"This Virus is Not a Tiger"
Submitted by Rachel Megan Barker | Originally published on Medium
Week 1: Houseparty
I have socialised more by video chat in the last week than I did in real life last month. I genuinely need to take a break from socialising during social isolation.
Week 2: Thoughts
I really thought I would get more reading done but I have barely opened a book in two weeks.
I’ve now managed to start feeling guilty about the fact I haven’t started taking any online courses, despite the fact that I am still working full time.
I should rearrange my room again.
I’m spending far too much time on twitter.
I absolutely do not want to go back to having to wear office clothes or, for that matter, jeans ever again.
I’m sleeping really badly.
I have now signed up to five different online classes and am still feeling bad about not reading more.
Week 3: Routine
I don’t know about you, but instead of developing any kind of routine, my entire schedule has collapsed in on itself. I’ll take a nap at 2pm, talk to my boss at 9pm, work on a personal project at 4am, take a work call at the weekend and spend Monday morning browsing instagram.
Week 4: Guilt
I’ve tangled myself in a very specific guilt knot. I’m looking at a lot of stuff about death; death rates, demographic data around deaths, bereavement support, mortuary capacity.
And honestly even if I didn’t spend so much time looking at this stuff, I would just know people are dying. And I am sad about it.

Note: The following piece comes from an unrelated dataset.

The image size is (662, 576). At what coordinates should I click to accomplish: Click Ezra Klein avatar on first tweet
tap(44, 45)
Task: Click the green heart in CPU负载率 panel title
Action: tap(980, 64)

What I’ve managed to tangle myself in a stupid guilt knot about is that I don’t know these people, and so by being sad about their deaths I am also centering myself in their tragedy when I have no real right to be sad about them compared to their actual friends and family. Apparently. According to my brain right now.
Week 5: Time
I am trying to line up my certainty that my friends in the US are running on a COVID timetable that is about two weeks behind the UK with the actual reality of the dates sitting in front of me on various wikipedia articles.
I reach the existential conclusion that time has in fact collapsed in on itself and no longer exists.
Week 6: More guilt
I’m now feeling guilty about donating to charities, which truly makes no sense.
Week 7: Mutual aid
This entire experience has actually maybe taught me how mutual aid works, and works effectively, so that’s something.
Week 8: Thoughts
I don’t really know when we all mutually decided to move from Houseparty to Zoom but I am glad that we did.
I wonder if people can tell how badly I am sleeping on work calls.
I genuinely think I’m sleeping badly because my body has decided it needs to be constantly on red alert because I might be in danger because of coronavirus. I wish I could explain to it that a virus is not a tiger.